Set down all of the records word for word.

*** EXTRACTED DATA ***

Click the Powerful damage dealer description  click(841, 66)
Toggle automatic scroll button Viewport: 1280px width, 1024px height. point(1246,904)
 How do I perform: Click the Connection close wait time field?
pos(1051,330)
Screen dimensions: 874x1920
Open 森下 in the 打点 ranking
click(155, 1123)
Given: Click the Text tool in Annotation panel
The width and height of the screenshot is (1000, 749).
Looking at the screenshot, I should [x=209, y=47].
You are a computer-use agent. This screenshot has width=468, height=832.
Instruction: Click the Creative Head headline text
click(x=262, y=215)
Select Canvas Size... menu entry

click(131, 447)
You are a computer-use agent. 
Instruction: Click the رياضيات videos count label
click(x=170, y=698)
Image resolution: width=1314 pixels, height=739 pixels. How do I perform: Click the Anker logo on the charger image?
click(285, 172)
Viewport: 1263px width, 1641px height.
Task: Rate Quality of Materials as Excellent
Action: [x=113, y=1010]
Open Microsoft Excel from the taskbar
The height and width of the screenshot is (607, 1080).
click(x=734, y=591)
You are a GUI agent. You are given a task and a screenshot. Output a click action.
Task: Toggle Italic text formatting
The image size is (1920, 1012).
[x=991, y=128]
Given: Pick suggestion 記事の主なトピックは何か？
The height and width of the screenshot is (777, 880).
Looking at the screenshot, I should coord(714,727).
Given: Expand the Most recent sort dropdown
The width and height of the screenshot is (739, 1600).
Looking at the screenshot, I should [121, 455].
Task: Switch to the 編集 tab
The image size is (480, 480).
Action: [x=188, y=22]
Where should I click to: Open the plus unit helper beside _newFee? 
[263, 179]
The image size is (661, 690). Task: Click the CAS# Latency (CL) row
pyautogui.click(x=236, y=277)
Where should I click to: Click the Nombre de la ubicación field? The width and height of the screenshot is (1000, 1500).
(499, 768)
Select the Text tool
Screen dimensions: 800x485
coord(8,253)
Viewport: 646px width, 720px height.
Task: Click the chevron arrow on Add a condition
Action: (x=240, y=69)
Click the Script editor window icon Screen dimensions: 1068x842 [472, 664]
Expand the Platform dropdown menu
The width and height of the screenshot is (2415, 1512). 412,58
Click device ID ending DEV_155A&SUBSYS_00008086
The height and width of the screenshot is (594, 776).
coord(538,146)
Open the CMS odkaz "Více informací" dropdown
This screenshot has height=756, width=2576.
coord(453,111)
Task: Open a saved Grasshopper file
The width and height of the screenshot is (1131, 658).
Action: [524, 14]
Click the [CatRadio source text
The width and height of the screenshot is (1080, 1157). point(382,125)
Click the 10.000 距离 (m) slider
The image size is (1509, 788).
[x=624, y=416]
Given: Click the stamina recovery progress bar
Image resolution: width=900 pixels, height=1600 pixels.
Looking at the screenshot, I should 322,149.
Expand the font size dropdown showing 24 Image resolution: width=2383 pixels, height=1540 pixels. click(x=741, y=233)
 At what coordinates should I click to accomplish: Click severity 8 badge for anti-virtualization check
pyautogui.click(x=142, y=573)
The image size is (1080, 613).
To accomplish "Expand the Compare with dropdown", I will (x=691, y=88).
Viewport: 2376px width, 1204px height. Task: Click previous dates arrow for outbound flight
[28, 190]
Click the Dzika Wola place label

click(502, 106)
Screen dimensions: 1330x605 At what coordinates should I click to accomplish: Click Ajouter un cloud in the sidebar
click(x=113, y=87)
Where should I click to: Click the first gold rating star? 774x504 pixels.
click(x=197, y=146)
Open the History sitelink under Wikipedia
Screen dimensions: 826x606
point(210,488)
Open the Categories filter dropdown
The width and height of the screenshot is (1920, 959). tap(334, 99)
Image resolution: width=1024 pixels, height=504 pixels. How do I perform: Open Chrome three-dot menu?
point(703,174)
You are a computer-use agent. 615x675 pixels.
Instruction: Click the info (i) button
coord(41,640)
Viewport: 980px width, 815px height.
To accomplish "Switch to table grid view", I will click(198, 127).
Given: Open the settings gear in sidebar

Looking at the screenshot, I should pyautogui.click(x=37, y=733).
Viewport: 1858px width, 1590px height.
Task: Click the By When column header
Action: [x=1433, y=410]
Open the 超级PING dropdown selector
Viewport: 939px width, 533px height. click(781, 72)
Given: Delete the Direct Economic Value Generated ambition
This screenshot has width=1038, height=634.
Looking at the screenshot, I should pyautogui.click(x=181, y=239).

*** End of EXTRACTED DATA ***

** ANSWER TO THIS PROBLEM **
Click the Powerful damage dealer description  click(841, 66)
Toggle automatic scroll button Viewport: 1280px width, 1024px height. point(1246,904)
 How do I perform: Click the Connection close wait time field?
pos(1051,330)
Screen dimensions: 874x1920
Open 森下 in the 打点 ranking
click(155, 1123)
Given: Click the Text tool in Annotation panel
The width and height of the screenshot is (1000, 749).
Looking at the screenshot, I should [x=209, y=47].
You are a computer-use agent. This screenshot has width=468, height=832.
Instruction: Click the Creative Head headline text
click(x=262, y=215)
Select Canvas Size... menu entry

click(131, 447)
You are a computer-use agent. 
Instruction: Click the رياضيات videos count label
click(x=170, y=698)
Image resolution: width=1314 pixels, height=739 pixels. How do I perform: Click the Anker logo on the charger image?
click(285, 172)
Viewport: 1263px width, 1641px height.
Task: Rate Quality of Materials as Excellent
Action: [x=113, y=1010]
Open Microsoft Excel from the taskbar
The height and width of the screenshot is (607, 1080).
click(x=734, y=591)
You are a GUI agent. You are given a task and a screenshot. Output a click action.
Task: Toggle Italic text formatting
The image size is (1920, 1012).
[x=991, y=128]
Given: Pick suggestion 記事の主なトピックは何か？
The height and width of the screenshot is (777, 880).
Looking at the screenshot, I should coord(714,727).
Given: Expand the Most recent sort dropdown
The width and height of the screenshot is (739, 1600).
Looking at the screenshot, I should [121, 455].
Task: Switch to the 編集 tab
The image size is (480, 480).
Action: [x=188, y=22]
Where should I click to: Open the plus unit helper beside _newFee? 
[263, 179]
The image size is (661, 690). Task: Click the CAS# Latency (CL) row
pyautogui.click(x=236, y=277)
Where should I click to: Click the Nombre de la ubicación field? The width and height of the screenshot is (1000, 1500).
(499, 768)
Select the Text tool
Screen dimensions: 800x485
coord(8,253)
Viewport: 646px width, 720px height.
Task: Click the chevron arrow on Add a condition
Action: (x=240, y=69)
Click the Script editor window icon Screen dimensions: 1068x842 [472, 664]
Expand the Platform dropdown menu
The width and height of the screenshot is (2415, 1512). 412,58
Click device ID ending DEV_155A&SUBSYS_00008086
The height and width of the screenshot is (594, 776).
coord(538,146)
Open the CMS odkaz "Více informací" dropdown
This screenshot has height=756, width=2576.
coord(453,111)
Task: Open a saved Grasshopper file
The width and height of the screenshot is (1131, 658).
Action: [524, 14]
Click the [CatRadio source text
The width and height of the screenshot is (1080, 1157). point(382,125)
Click the 10.000 距离 (m) slider
The image size is (1509, 788).
[x=624, y=416]
Given: Click the stamina recovery progress bar
Image resolution: width=900 pixels, height=1600 pixels.
Looking at the screenshot, I should 322,149.
Expand the font size dropdown showing 24 Image resolution: width=2383 pixels, height=1540 pixels. click(x=741, y=233)
 At what coordinates should I click to accomplish: Click severity 8 badge for anti-virtualization check
pyautogui.click(x=142, y=573)
The image size is (1080, 613).
To accomplish "Expand the Compare with dropdown", I will (x=691, y=88).
Viewport: 2376px width, 1204px height. Task: Click previous dates arrow for outbound flight
[28, 190]
Click the Dzika Wola place label

click(502, 106)
Screen dimensions: 1330x605 At what coordinates should I click to accomplish: Click Ajouter un cloud in the sidebar
click(x=113, y=87)
Where should I click to: Click the first gold rating star? 774x504 pixels.
click(x=197, y=146)
Open the History sitelink under Wikipedia
Screen dimensions: 826x606
point(210,488)
Open the Categories filter dropdown
The width and height of the screenshot is (1920, 959). tap(334, 99)
Image resolution: width=1024 pixels, height=504 pixels. How do I perform: Open Chrome three-dot menu?
point(703,174)
You are a computer-use agent. 615x675 pixels.
Instruction: Click the info (i) button
coord(41,640)
Viewport: 980px width, 815px height.
To accomplish "Switch to table grid view", I will click(198, 127).
Given: Open the settings gear in sidebar

Looking at the screenshot, I should pyautogui.click(x=37, y=733).
Viewport: 1858px width, 1590px height.
Task: Click the By When column header
Action: [x=1433, y=410]
Open the 超级PING dropdown selector
Viewport: 939px width, 533px height. click(781, 72)
Given: Delete the Direct Economic Value Generated ambition
This screenshot has width=1038, height=634.
Looking at the screenshot, I should pyautogui.click(x=181, y=239).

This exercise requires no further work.